Penjaga itu keluar lebih dahulu dari para bangsawan.
"Cepatlah!" kesal Gasendra melihat kelalaian para bangsawan.
Mereka terpaksa merapikan acak berkas-berkas laporan, kemudian keluar dengan ketar-ketir dari ruang kerja Gasendra.
"Ada apa, sih?"
"Sepertinya ada sesuatu yang terjadi."
"Hei, bukankah wanita itu dayang putri baru?"
"Yang mana?"
Bangsawan itu menunjuk wanita yang dibawa masuk oleh penjaga ke ruang kerja Gasendra.
"Bagaimana kau tahu kalau dia dayang putri baru?"
"Aku sempat bertanya pada pelayan karena wajahnya cukup cantik."

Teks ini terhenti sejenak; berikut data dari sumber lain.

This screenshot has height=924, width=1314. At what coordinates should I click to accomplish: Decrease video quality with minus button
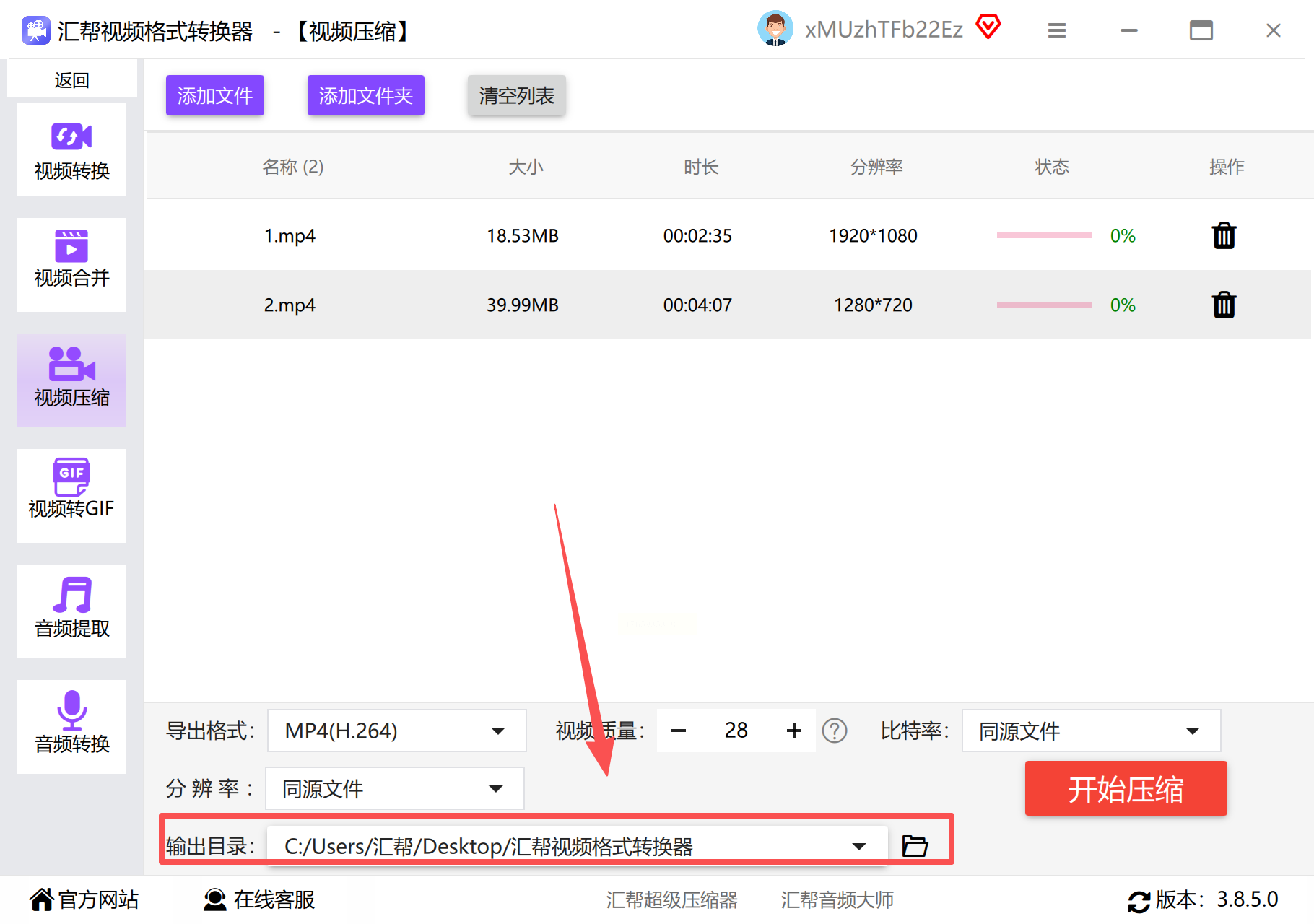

"Daripada itu... bukankah ada hal buruk yang baru terjadi di istana ini?"
"Kau benar!"
"Apa kita harus mencari tahunya?"
"Tentu saja. Ayo, kita cari kabar buruk itu!"
***
"Katakan," ujar Gasendra saat berhadapan dengan Eni.
"Yang Mulia... permaisuri... saya...." Eni menunduk dengan tubuh bergetar. Dia juga takut menghadapi kemarahan Gasendra. "...Permaisuri telah diracun."
"Brengsek!" umpat Gasendra. Dia memukul dinding terdekatnya, kemudian menjentikkan jari dan menghilang dari sana dengan teleportasi tercepat.
Eni mendongak saat tak merasakan keberadaan Gasendra. Dia menghapus air mata, kemudian cepat-cepat keluar dari sana dan berlari di sepanjang koridor Istana Gading.
"Kau yang di sana!"
Eni berbalik. Matanya melebar saat bertemu dengan Jahankara beserta para bangsawan dan pengawal lainnya.
"Salam kepada Yang Mulia Raja. Semoga keselamatan dan keberkahan selalu diberikan oleh para dewa dan dewi kepada anda," ujar Eni sambil membungkukkan tubuhnya.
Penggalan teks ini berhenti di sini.